Further, although failure to read required course materials is problematic across a variety of subjects, the importance of learning from course readings is crucial for future elementary educators because they will be charged with teaching students to read and learn from texts. The problem here is two-fold. If teachers are not completing assigned readings in literacy preparation courses designed to teach students how to read, future teachers may not gain the necessary skill set they are entrusted to teach their students: how to comprehend and learn from texts. Additionally, future teachers may miss out on necessary content about teaching students to read because they themselves are unable or unmotivated to learn from texts.

Key Terms in this Chapter

Meme: A humorous picture, video, or other piece of text that is copied with slight variations and shared by internet users.

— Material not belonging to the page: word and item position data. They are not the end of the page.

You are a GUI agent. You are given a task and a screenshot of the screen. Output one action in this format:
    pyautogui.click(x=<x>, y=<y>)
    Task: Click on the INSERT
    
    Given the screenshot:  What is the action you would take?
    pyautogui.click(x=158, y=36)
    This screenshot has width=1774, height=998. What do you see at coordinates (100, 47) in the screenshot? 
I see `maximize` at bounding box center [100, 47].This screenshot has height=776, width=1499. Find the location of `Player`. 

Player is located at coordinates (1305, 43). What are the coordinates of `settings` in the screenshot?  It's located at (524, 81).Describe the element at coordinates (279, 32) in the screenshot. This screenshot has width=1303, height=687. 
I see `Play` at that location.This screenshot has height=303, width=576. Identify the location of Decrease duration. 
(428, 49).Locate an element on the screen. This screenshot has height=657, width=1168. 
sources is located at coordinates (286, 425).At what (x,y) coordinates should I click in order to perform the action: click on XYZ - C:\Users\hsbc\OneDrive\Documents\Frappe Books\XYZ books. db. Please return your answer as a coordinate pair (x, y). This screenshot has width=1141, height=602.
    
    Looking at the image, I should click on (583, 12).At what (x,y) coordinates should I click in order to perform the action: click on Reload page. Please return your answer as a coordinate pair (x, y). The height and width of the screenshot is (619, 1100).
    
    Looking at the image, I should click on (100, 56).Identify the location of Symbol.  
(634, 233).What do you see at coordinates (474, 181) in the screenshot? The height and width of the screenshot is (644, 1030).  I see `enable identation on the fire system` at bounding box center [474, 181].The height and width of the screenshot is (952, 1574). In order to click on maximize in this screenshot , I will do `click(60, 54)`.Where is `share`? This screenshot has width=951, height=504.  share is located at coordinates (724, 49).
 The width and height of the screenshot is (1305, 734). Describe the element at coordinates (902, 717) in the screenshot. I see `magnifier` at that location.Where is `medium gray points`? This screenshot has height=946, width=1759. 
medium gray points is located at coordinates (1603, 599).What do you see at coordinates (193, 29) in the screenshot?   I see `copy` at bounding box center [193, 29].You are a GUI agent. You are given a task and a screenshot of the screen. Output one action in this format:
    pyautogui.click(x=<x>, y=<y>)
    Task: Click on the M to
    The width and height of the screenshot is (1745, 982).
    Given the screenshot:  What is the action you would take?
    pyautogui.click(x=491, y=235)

Conversational Framework: Represents the different roles played by teachers and learners. This framework asserts that teaching is a dialogue, and shows what it takes to learn, using the ideas of instructionism, social learning, constructionism, and collaborative learning.

Motivation: One’s direction towards a specific behavior.

Reading Response: Examining, explaining, and defending your personal reaction to a text.

Technology Tool: An electronic, digital, or physical tool that can expand the ability to perform specific tasks or to create products.

Hashtag: A word or phrase proceeded after the hash sigh (#) used on social media to identify messages on specific topics.

Constructivism: A learning theory that suggests humans construct knowledge and meaning through interaction with each other.